**Görev 1**
Aşağıdaki mahkeme kararı metninde gün.ay.yıl biçiminde geçen bütün tarihleri, metindeki sırasıyla listeleyiniz.

══════════════════════════════

B. İstinaf Sebepleri
Davalı Kurum Vekili istinaf dilekçesinde; ölüm sigortasında gerek sigortalılar gerekse hak sahipleri yönünden sigortalının ölüm tarihinde geçerli mevzuatın uygulandığını, Kurum işleminin usul ve yasaya uygun olduğunu beyanla mahkeme kararı kaldırılarak davanın reddine karar verilmesini talep etmiştir.

C. Gerekçe ve Sonuç
Bölge Adliye Mahkemesinin yukarıda tarih ve sayısı belirtilen kararı ile; somut olayda; davacının babasının 1479 sayılı Kanun’un 2 inci fıkrasında 02.08.2003 tarihinde yapılan ve iki maaşı birden almaya engel olan değişiklikten önce 04.12.1992 tarihinde vefat ettiği, bu nedenlerle davacının hem eşinden hem babasından ölüm aylığı almaya hak kazandığı ve ikisini birden almaya engel bir yasal düzenleme olmadığı anlaşılmaktadır (Yargıtay 21. Hukuk Dairesi’nin aynı yöndeki 27.12.2016 Tarih ve 2016/10753 E, 2016/15653 K sayılı kararı). Bilirkişi tarafından, davalı Kurum’dan gelen yazı cevaplarına göre davacıya ödenmesi gereken ölüm aylıklarının ve davacının aylığından yapılan kesintilerin de usulüne uygun olarak hesaplandığı anlaşılmakla; mahkemece verilen karar usul ve yasaya uygun olup davalı Kurum vekilinin istinaf talebinin reddine karar verilmiştir.

V. TEMYİZ
A. Temyiz Yoluna Başvuranlar
İlk Derece Mahkemesinin yukarıda belirtilen kararına karşı süresi içinde davalı Kurum vekili temyiz başvurusunda bulunmuştur.

B. Temyiz Sebepleri
Davalı Kurum vekili temyiz dilekçesinde;istinaf sebepleri doğrultusunda temyiz talebinde bulunmuştur.

C. Gerekçe
1. Uyuşmazlık ve Hukuki Nitelendirme
Uyuşmazlık, eşinden ve babasından çift ölüm aylığı bağlanması ile kurum işleminin iptali istemine ilişkindir.

2. İlgili Hukuk
5510 sayılı Kanun’un 01.10.2008 günü yürürlüğe giren ve “Ölüm aylığının hak sahiplerine paylaştırılması” başlığını taşıyan 34 üncü maddesinde, sigortalının evli olmayan, boşanan, dul kalan kızlarına ölüm aylığı bağlanabilmesi, bu Kanun kapsamında veya yabancı bir ülke mevzuatı kapsamında çalışmama veya kendi sigortalılığı nedeniyle gelir veya aylık bağlanmamış olma koşullarına bağlanmış, “Aylık ve gelirlerin birleşmesi” başlıklı 54 üncü maddede ise bu Kanuna göre bağlanacak aylık ve gelirlerin birleşmesi durumunda, hem eşinden, hem de ana ve/veya babasından ölüm aylığına hak kazananlara, tercihine göre eşinden ya da ana ve/veya babasından bağlanacak aylığının bağlanacağı hüküm altına alınmıştır.

══════════════════════════════

**Görev 2**
Aşağıdaki kayıtlarda "Given: Expand the Desserts dropdown menu" ifadesini içeren satırla başlayıp kayıtların sonuna kadar süren bölümü, her iki ucu da dahil ederek kelimesi kelimesine aktarınız.

══════════════════════════════

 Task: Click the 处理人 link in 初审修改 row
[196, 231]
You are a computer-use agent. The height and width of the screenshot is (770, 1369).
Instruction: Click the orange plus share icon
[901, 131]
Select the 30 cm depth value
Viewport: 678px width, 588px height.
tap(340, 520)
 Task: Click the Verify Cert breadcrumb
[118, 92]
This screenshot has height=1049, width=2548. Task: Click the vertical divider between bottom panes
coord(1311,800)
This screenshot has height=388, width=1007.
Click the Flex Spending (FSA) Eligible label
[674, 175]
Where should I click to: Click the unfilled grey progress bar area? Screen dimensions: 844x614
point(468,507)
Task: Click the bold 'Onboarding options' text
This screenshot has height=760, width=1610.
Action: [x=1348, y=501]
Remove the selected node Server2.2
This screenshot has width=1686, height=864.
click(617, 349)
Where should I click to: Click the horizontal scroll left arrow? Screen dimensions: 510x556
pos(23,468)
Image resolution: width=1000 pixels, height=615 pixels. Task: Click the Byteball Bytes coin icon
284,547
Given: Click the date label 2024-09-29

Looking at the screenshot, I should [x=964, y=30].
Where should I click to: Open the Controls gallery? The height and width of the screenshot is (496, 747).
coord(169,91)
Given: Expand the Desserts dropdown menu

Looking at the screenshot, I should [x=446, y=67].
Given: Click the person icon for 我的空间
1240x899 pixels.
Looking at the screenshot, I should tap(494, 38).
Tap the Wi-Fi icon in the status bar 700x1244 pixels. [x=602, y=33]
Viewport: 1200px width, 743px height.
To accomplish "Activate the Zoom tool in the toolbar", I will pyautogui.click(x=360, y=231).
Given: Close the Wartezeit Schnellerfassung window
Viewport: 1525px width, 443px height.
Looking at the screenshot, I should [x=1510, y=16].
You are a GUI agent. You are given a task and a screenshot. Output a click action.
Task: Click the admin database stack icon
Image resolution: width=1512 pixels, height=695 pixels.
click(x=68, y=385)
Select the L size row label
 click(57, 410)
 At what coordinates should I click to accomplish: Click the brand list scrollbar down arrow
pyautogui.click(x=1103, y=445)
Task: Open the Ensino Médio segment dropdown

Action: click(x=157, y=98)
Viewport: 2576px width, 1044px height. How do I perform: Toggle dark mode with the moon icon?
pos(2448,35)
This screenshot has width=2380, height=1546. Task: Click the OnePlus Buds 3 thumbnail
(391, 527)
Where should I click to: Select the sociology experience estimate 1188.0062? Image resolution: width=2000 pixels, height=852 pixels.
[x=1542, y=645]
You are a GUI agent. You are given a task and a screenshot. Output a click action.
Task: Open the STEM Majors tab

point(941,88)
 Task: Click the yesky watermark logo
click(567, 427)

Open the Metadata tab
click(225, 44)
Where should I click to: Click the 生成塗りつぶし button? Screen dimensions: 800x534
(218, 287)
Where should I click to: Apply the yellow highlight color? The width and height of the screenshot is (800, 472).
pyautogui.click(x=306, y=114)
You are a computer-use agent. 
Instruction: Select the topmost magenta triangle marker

══════════════════════════════

**Yanıt 1**
02.08.2003
04.12.1992
27.12.2016
01.10.2008

**Yanıt 2**
Given: Expand the Desserts dropdown menu

Looking at the screenshot, I should [x=446, y=67].
Given: Click the person icon for 我的空间
1240x899 pixels.
Looking at the screenshot, I should tap(494, 38).
Tap the Wi-Fi icon in the status bar 700x1244 pixels. [x=602, y=33]
Viewport: 1200px width, 743px height.
To accomplish "Activate the Zoom tool in the toolbar", I will pyautogui.click(x=360, y=231).
Given: Close the Wartezeit Schnellerfassung window
Viewport: 1525px width, 443px height.
Looking at the screenshot, I should [x=1510, y=16].
You are a GUI agent. You are given a task and a screenshot. Output a click action.
Task: Click the admin database stack icon
Image resolution: width=1512 pixels, height=695 pixels.
click(x=68, y=385)
Select the L size row label
 click(57, 410)
 At what coordinates should I click to accomplish: Click the brand list scrollbar down arrow
pyautogui.click(x=1103, y=445)
Task: Open the Ensino Médio segment dropdown

Action: click(x=157, y=98)
Viewport: 2576px width, 1044px height. How do I perform: Toggle dark mode with the moon icon?
pos(2448,35)
This screenshot has width=2380, height=1546. Task: Click the OnePlus Buds 3 thumbnail
(391, 527)
Where should I click to: Select the sociology experience estimate 1188.0062? Image resolution: width=2000 pixels, height=852 pixels.
[x=1542, y=645]
You are a GUI agent. You are given a task and a screenshot. Output a click action.
Task: Open the STEM Majors tab

point(941,88)
 Task: Click the yesky watermark logo
click(567, 427)

Open the Metadata tab
click(225, 44)
Where should I click to: Click the 生成塗りつぶし button? Screen dimensions: 800x534
(218, 287)
Where should I click to: Apply the yellow highlight color? The width and height of the screenshot is (800, 472).
pyautogui.click(x=306, y=114)
You are a computer-use agent. 
Instruction: Select the topmost magenta triangle marker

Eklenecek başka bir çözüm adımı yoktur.